EXCERPTED PASSAGE –
↓

Good Afternoon
Good Afternoon

My girlfriend abandoned me and our baby

DEAR CAROLYN: My girlfriend and I had a baby about seven months ago. My girlfriend was a stay-at-home mom-and I work long hours, so I know I wasn't much help, but I did notice she was struggling with motherhood — unhappy, distracted, seemed irritated when I paid attention to the baby. She even seemed irritated when I said how smart or beautiful our daughter is. I thought she had postpartum depression and asked her several times if she needed to talk to her doctor or if she needed some time for herself. Every time I brought it up, she'd get angry and say she just needed time with me to herself. So I arranged for some date nights and she perked up while we were out, but went back to being angry and disgusted when we got home and I was so excited to see our daughter. Last week my girlfriend told me this was all a huge mistake, she's not cut out to be a mom, and then she moved out. Since then I've been running around finding a nanny, dealing with my job and talking to lawyers. My plan was to let my girlfriend terminate her parental rights and start her life over like she wants to. I think our daughter will be better off without a reluctant, angry mom in her life. My sister is telling me I'm making a huge mistake, that I need to slow my roll and get my girlfriend some help, since the root of her behavior is so obviously postpartum depression. Even if she's right, what more can I do? I feel like letting my girlfriend drift in and out of our daughter's life would be disastrous, and I can't make her get help if she refuses. Am I wrong to just want her gone and this whole mess over with?


ANONYMOUS: That's terrible, I'm sorry.

If there's a way to "slow my roll," then please do. I agree with your sister that postpartum would explain your girlfriend's emotional state.

I also agree with you, though, that you can't make anyone get help who doesn't want it.

The path you're looking for is the one that's best for your daughter. A mom who drifts in and out of her life, that's a no, you're right; a mom who's angry and resentful, also a no. Those are easy calls. But a mom who realizes she was sick, gets treatment, gets well and wants to share in the upbringing of her child? That's someone you can't dismiss as a "mess" to get "over with." That's a human whose frailties need to be understood and forgiven, as you would hope your own frailties to be. And that's a mom for your child, even if you're no longer a couple.

So that would be the point of slowing down, to give your girlfriend some time to realize she needs help and some room to get it.

You are rallying for your daughter under heartbreaking circumstances, an act of everyday heroism. I am not questioning that.

I am saying only not to rush to make anything permanent that doesn't need to be. Consulting with a therapist, solo — since presumably your girlfriend won't come — would bring some balance to the lawyers on your professional team.

↑

SUPPLIED INFORMATION –

↓

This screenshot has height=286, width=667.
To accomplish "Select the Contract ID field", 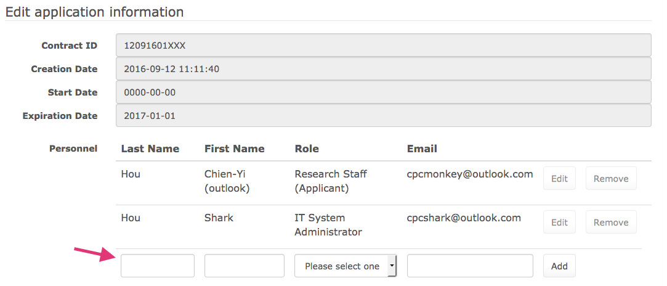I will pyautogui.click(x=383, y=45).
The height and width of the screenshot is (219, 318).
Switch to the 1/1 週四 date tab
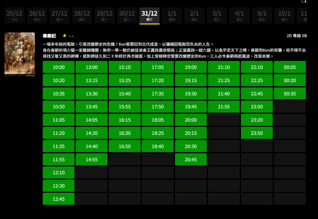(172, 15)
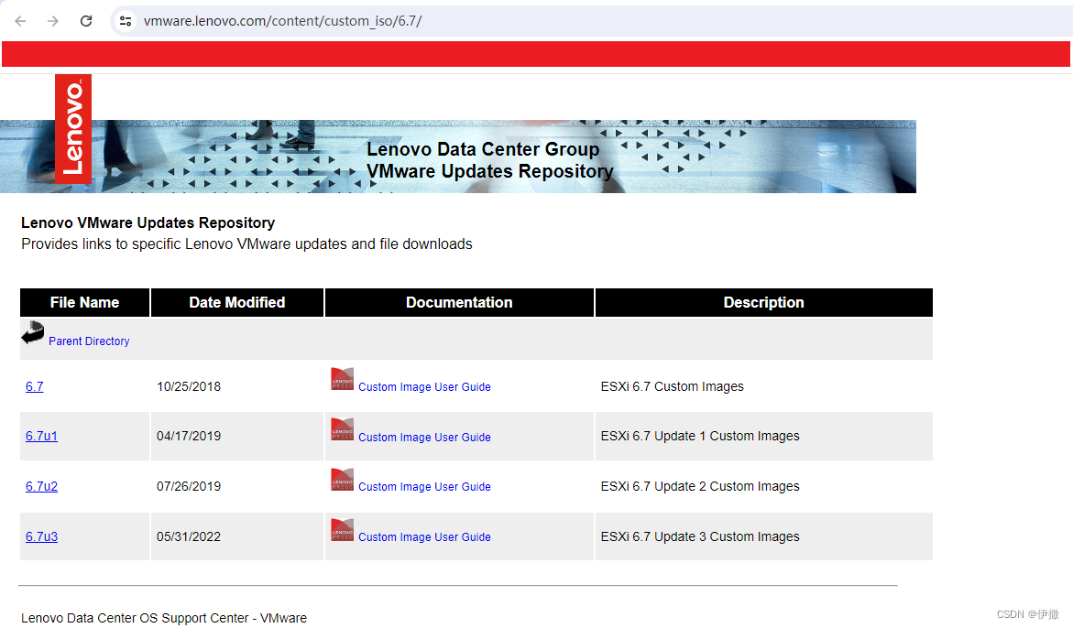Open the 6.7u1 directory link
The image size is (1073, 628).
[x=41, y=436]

↑

EXERCISE GOAL – Set down, word for word, the part of the advice column that opens with the words containing "You are rallying" and closes with "your professional team.". The entries were taken from a different source than the text.

PROBLEM SOLUTION –
You are rallying for your daughter under heartbreaking circumstances, an act of everyday heroism. I am not questioning that.

I am saying only not to rush to make anything permanent that doesn't need to be. Consulting with a therapist, solo — since presumably your girlfriend won't come — would bring some balance to the lawyers on your professional team.